入院費や入院中の食事代も医療費控除の対象となりますが、食事は他から出前をとるなど病院側から決められた食事以外のものは対象とはなりません。赤ちゃんの入院費も医療費控除の対象となります。
入院・出産費用については健康保険から出産育児一時金など助成金が支給されます。医療費控除はこれら助成金を差し引いた差額を申告することになります。
交通費
妊婦検診に行くときに電車やバスを利用して支払った交通費は医療費控除の対象です。領収書を残しておくことは難しいため、手帳や家計簿などに記録を残しておくといいでしょう。出産の場合には、電車やバスといった通常の交通手段による移動が困難なためタクシー代も医療費控除の対象となります。
医師の判断で治療となる例
妊娠すると初期にはつわりに悩む人も多くいます。つわりによる点滴治療を受けたなどの処置は治療に該当するため医療費控除の対象となります。切迫早産などで入院した場合も医療費控除の対象です。不妊治療や人工授精といった妊娠に該当する前の治療であっても医師の判断のもと行われている治療であれば医療費控除の対象となります。

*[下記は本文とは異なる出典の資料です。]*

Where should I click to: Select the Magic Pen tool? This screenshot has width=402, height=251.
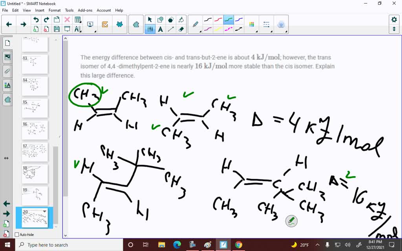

妊娠・出産に関わる費用で医療費控除の対象とならないもの
健康目的や美容目的といった治療を目的としていない費用は医療費控除の対象とはなりません。妊娠・出産に関わる費用もこの観点から医療費控除の対象とならない費用を説明します。
保険や助成金などから費用が支給されているもの
医療費控除に該当する項目に当てはまっていても、その費用が助成金や保険金から支払われている場合、医療費控除の対象とはなりません。ただし負担した費用が助成金や保険金より多く、差額が発生している場合その差額分は医療費控除として申告できます。
里帰り出産にかかる交通費
治療の観点から考えてみると分かるとおり、里帰り出産は治療に該当しないためそれにかかる交通費も医療費控除の対象とはなりません。
個室
入院や出産の際に個室を利用した場合、差額ベッド代といわれる部分については医療費控除の対象とはなりません。ただし医師の判断で感染症などの疑いで個室を余儀なくされた場合は医療費控除の対象となります。
パジャマや洗面用具などの身の回り品
入院に際して購入したパジャマや洗面用具などの身の回り品の購入費用も治療を目的としていないため医療費控除の対象とはなりません。
いかがでしたでしょうか。妊娠・出産費用で医療費控除の対象となるか、ならないか判断に迷ったときは「治療を目的にしているか」を考えてみてくださいね。どうしても判断がつかない場合は税務署に相談したり、税務相談を利用したりしましょう。